▶ Text block:
● ● ● ● ● ● ●

Strategies for Parallelizing Experiments with Large Datasets

·Jun 05, 2025 04:01 PM

Parallelize experiments: We have large datasets in Phoenix with > 15k samples. I noticed that running experiments with large datasets is very slow. The data samples are seemingly processed sequentially. Is there a way to parallelize the processing, especially when hitting model providers like OpenAI? Parallelizing experiments is also beneficial when testing open-source LLMs like Scout. Setting up test instances is expensive, and those instances, like H100s, can handle multiple requests at the same time. It would reduce prototyping costs drastically if the requests could be parallelized.

4 comments

· Sorted by Oldest

RunLLM
APP
·
Yes, Phoenix supports parallelization of experiment runs via asynchronous execution and concurrency controls. For OpenAI and similar providers, Phoenix uses an async executor to submit requests concurrently, maximizing throughput and handling rate limits efficiently. You can control concurrency by setting the `concurrency` parameter in functions like `llm_classify` or `run_experiment`. This approach also works for open-source LLMs, provided your task function is written as a coroutine and the model supports async calls. For notebook environments, patching the event loop with `nest_asyncio.apply()` is recommended for full async support. For example, to run an experiment with high concurrency: ``` import nest_asyncio nest_asyncio.apply() experiment = run_experiment( dataset=dataset, task=task, evaluators=evaluators, concurrency=30, # adjust based on your hardware and provider limits ) ``` See <https://github.com/Arize-ai/phoenix/blob/main/docs/evaluation/llm-evals.md|Phoenix LLM Evals docs>, <https://github.com/Arize-ai/phoenix/pull/1754|AsyncExecutor PR>, and <https://github.com/Arize-ai/phoenix/issues/6198|example issue> for details. Would you like more detail on configuring concurrency or async tasks? Sources: - <https://github.com/Arize-ai/phoenix/blob/main/docs/evaluation/llm-evals.md|Phoenix LLM Evals docs> - <https://github.com/Arize-ai/phoenix/pull/1754|AsyncExecutor PR> - <https://github.com/Arize-ai/phoenix/issues/6198|Concurrency issue example>
💡 Hint: Mention RunLLM in the thread for followups.

● ● ● ● ● ● ●

▶ Work order A: According to the forum thread, how many samples do the large datasets in Phoenix contain?
▶ Work order B: Print the part of the forum thread starting at "Strategies for Parallelizing" and ending at "could be parallelized.".

▶ Recorded data:

● ● ● ● ● ● ●

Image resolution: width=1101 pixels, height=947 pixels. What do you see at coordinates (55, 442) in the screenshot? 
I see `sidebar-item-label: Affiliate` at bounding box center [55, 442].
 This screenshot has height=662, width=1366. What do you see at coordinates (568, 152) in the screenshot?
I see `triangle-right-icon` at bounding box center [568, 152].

● ● ● ● ● ● ●

▶ Exercise solution A: More than 15k samples.

▶ Exercise solution B:
Strategies for Parallelizing Experiments with Large Datasets

·Jun 05, 2025 04:01 PM

Parallelize experiments: We have large datasets in Phoenix with > 15k samples. I noticed that running experiments with large datasets is very slow. The data samples are seemingly processed sequentially. Is there a way to parallelize the processing, especially when hitting model providers like OpenAI? Parallelizing experiments is also beneficial when testing open-source LLMs like Scout. Setting up test instances is expensive, and those instances, like H100s, can handle multiple requests at the same time. It would reduce prototyping costs drastically if the requests could be parallelized.